Page text ▸
+--

I must remember those hearing Scripture in those different times had a very different world view:


Then James and John, the sons of Zebedee, came to him and said to him, 
"Teacher, we want you to do for us whatever we ask of you."

He replied, 
"What do you wish (me) to do for you?"

They answered him,
 "Grant that in your glory we may sit one at your right and the other at your left."

Jesus said to them, 
"You do not know what you are asking.
~ Mark 10: 35-38



We must remember the folks around God while The Word Was Made Flesh did not have an appreciation...an understanding...a concept... for being in Heaven.  It was not part of their tradition.  "In your glory" RIGHT NOW...IN THIS TIME...WHILE YOU ARE FLESH...very likely means when you're sitting on the throne of our nation as king.

+--

Data entries ▸

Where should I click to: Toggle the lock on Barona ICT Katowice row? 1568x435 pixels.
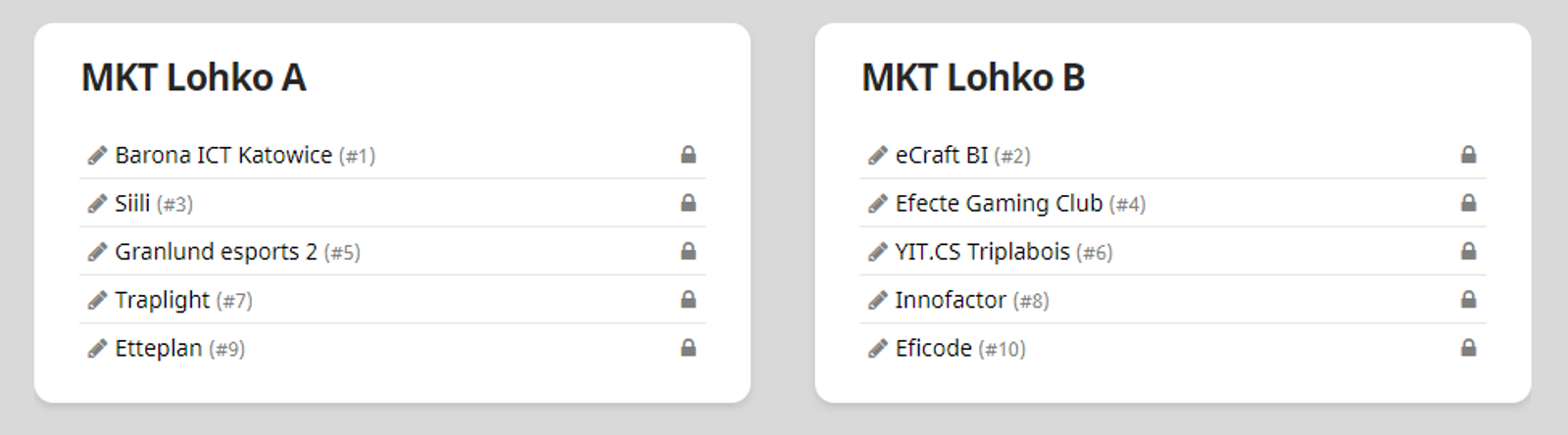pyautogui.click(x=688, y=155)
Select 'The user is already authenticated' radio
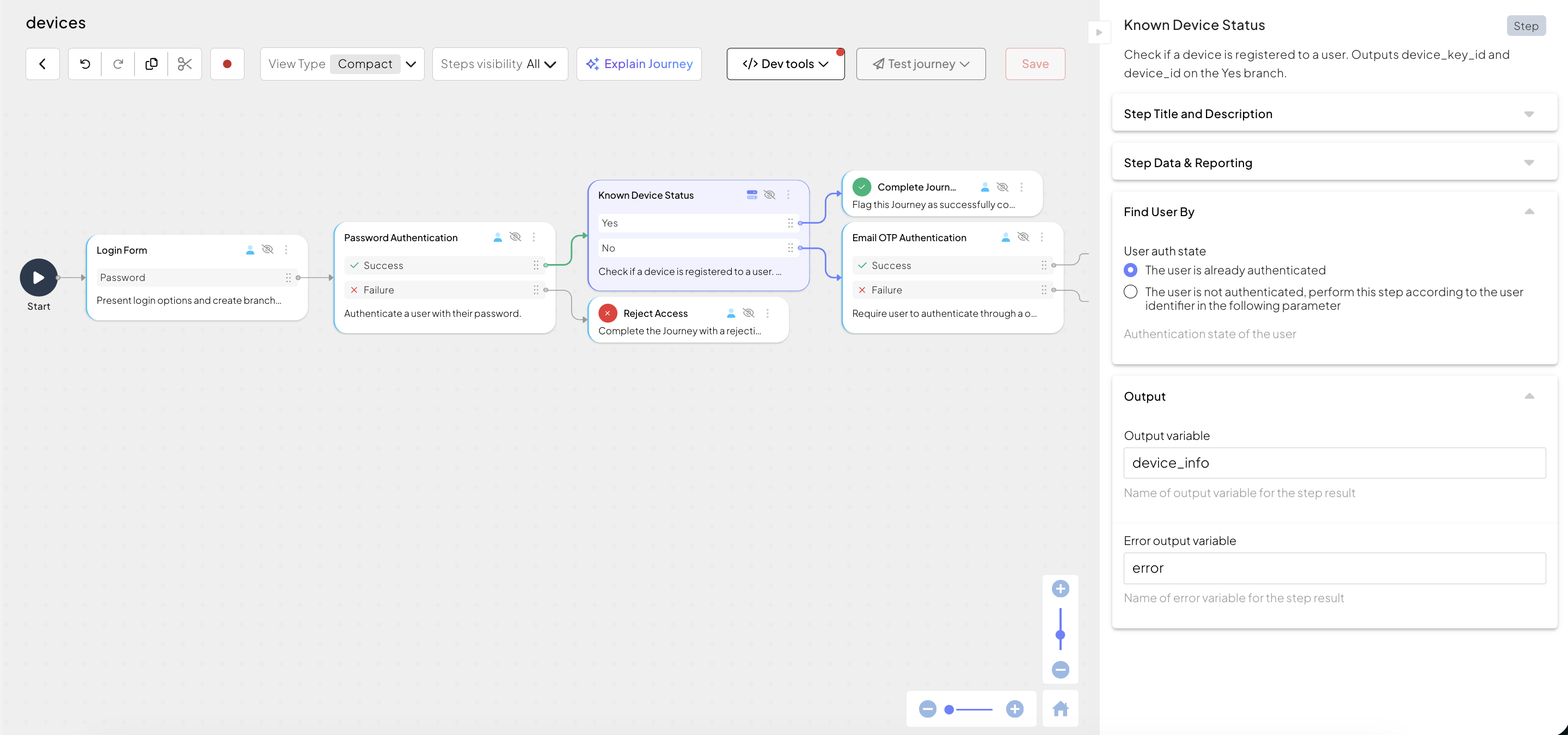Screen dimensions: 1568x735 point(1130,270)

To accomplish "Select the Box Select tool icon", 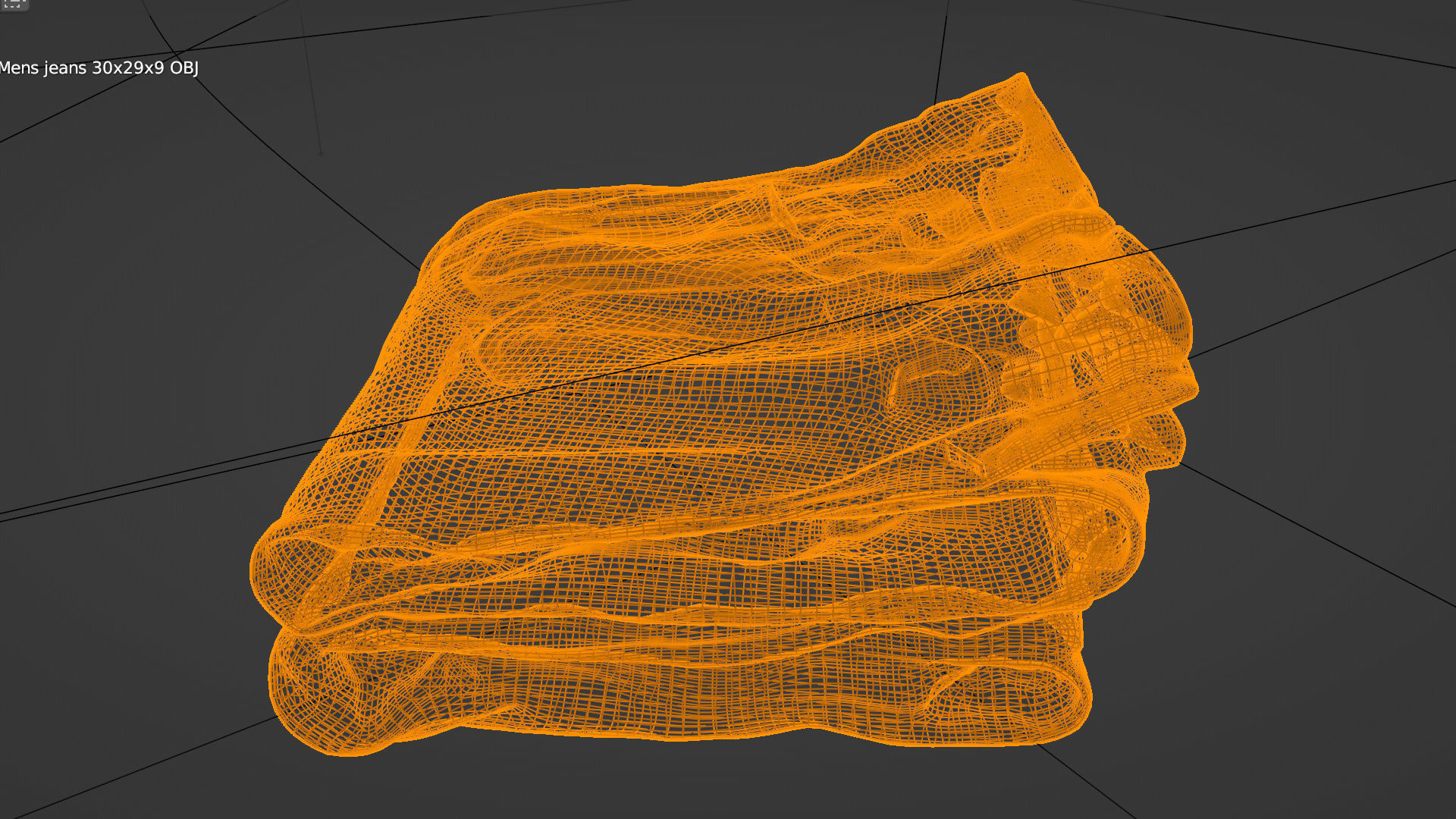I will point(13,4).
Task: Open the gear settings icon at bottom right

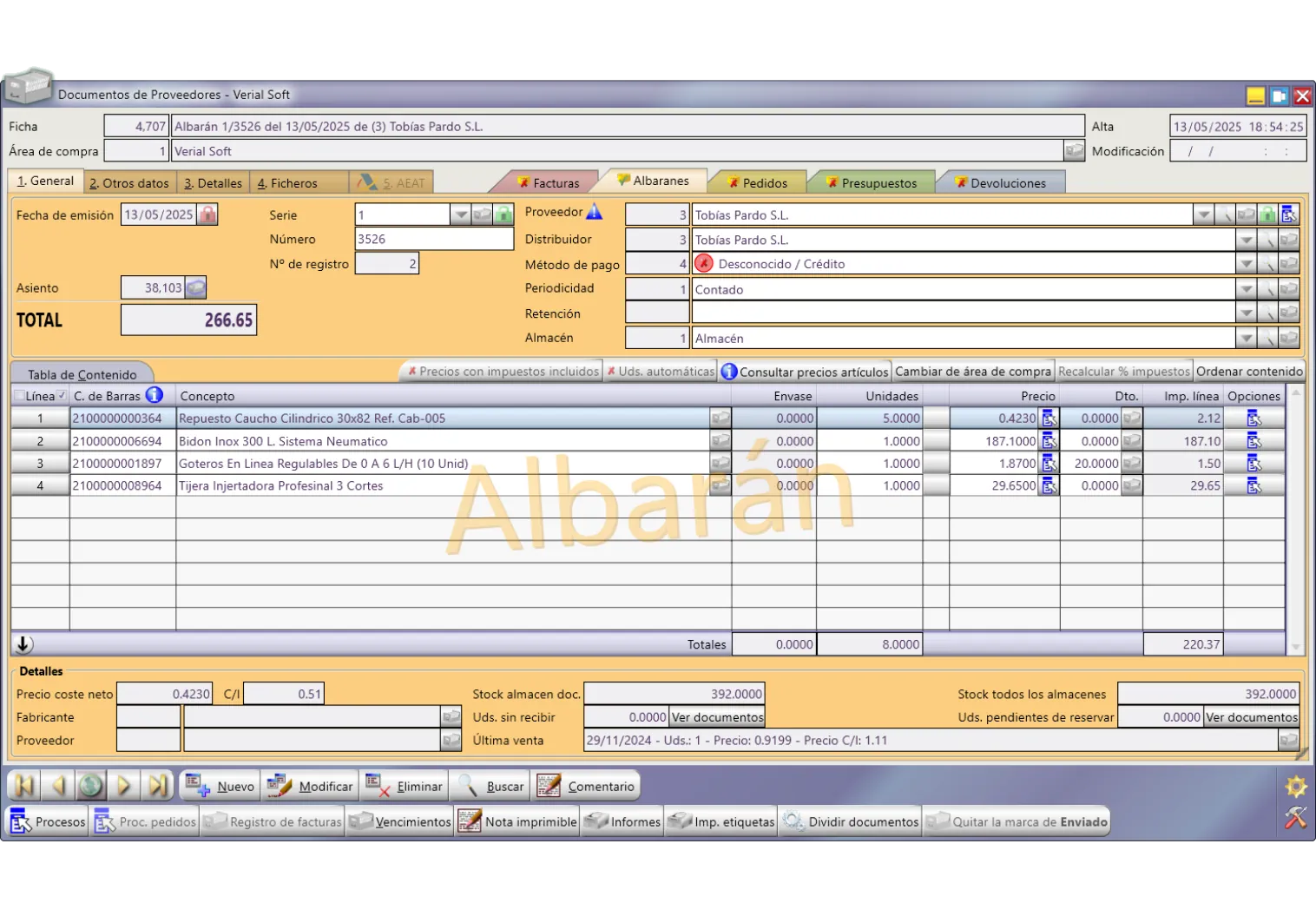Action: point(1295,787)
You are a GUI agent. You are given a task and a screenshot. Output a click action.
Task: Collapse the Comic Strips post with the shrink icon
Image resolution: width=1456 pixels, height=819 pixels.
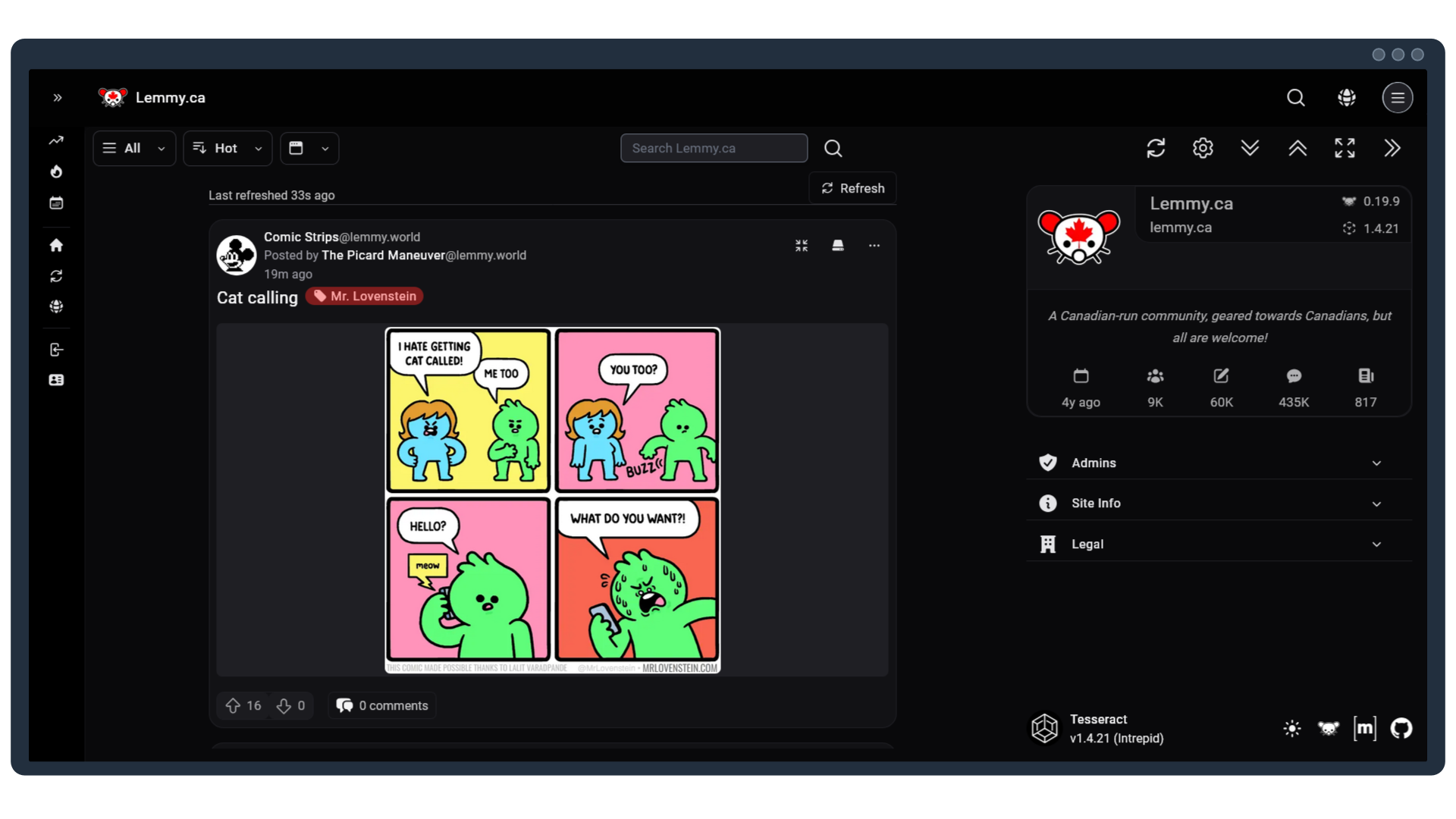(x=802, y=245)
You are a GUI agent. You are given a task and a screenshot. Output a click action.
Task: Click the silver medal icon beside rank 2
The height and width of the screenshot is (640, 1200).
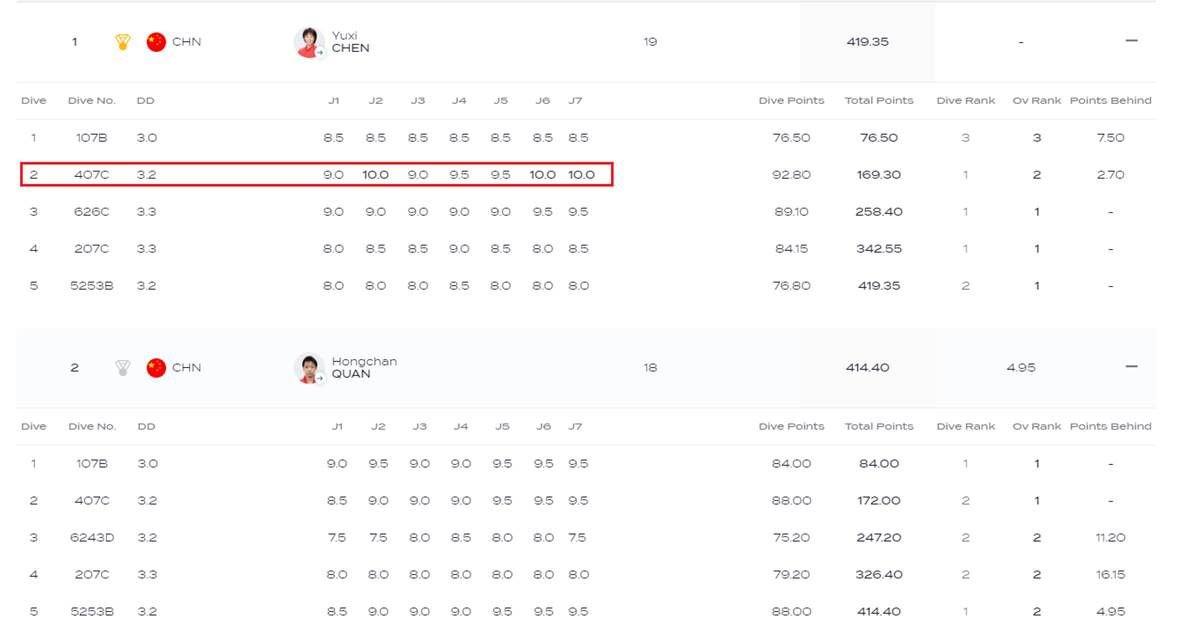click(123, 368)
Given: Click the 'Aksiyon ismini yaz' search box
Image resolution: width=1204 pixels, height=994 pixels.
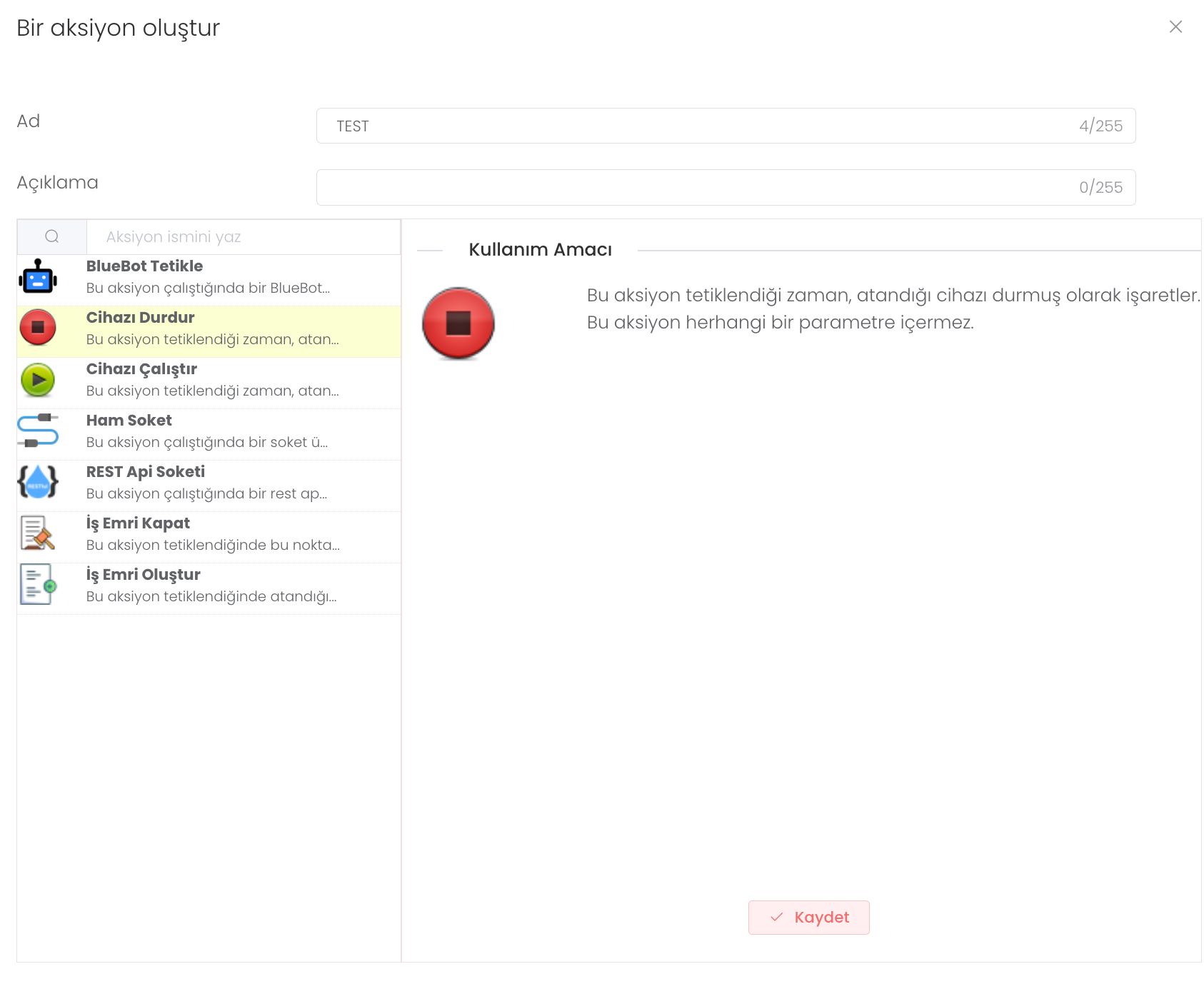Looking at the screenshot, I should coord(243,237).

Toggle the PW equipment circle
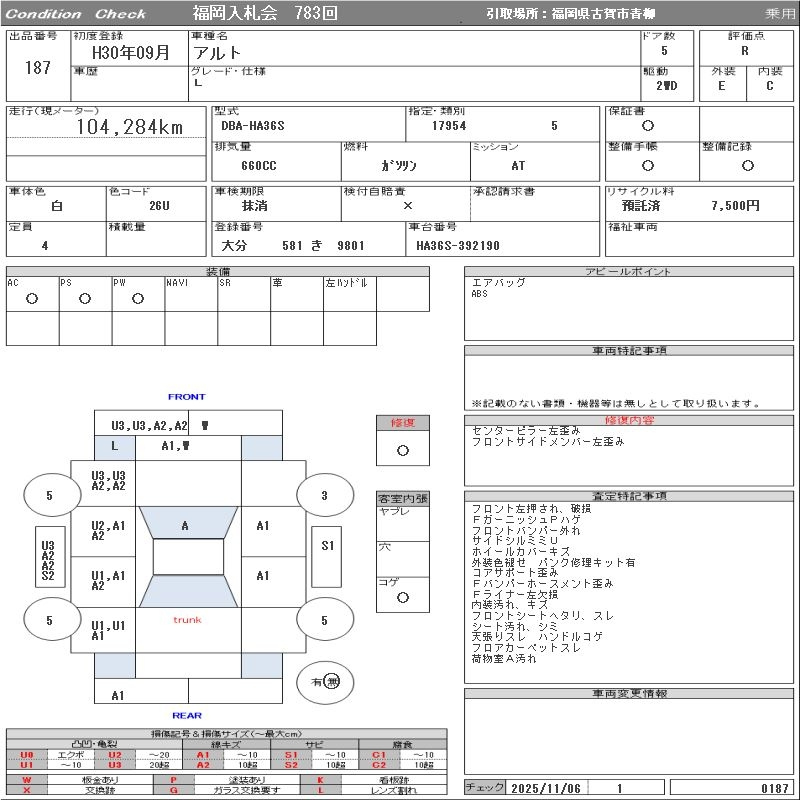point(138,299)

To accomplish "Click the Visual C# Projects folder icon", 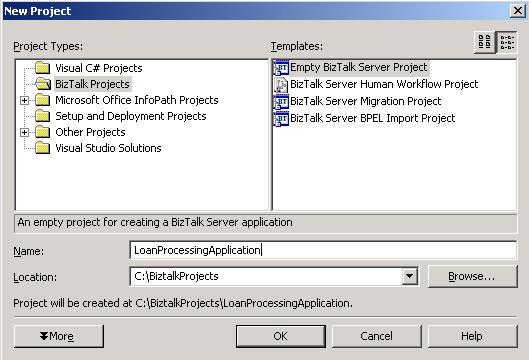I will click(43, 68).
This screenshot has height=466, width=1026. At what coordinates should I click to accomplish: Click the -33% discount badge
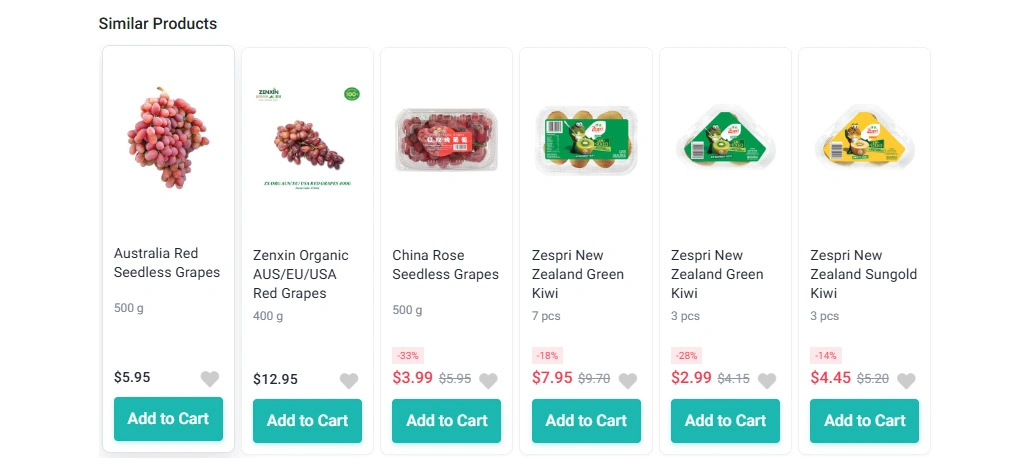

+--

What is required ▸
Answer these questions about the reflection on Mark 10:
(a) Whose sons are James and John said to be?
(b) Where do James and John ask to sit in his glory?
(c) What does the closing paragraph say "in your glory" very likely means?
The items are separate material and have no connection to the reflection on Mark 10.

Worked solution ▸
(a) Zebedee
(b) One at his right and the other at his left.
(c) When he is sitting on the throne of their nation as king.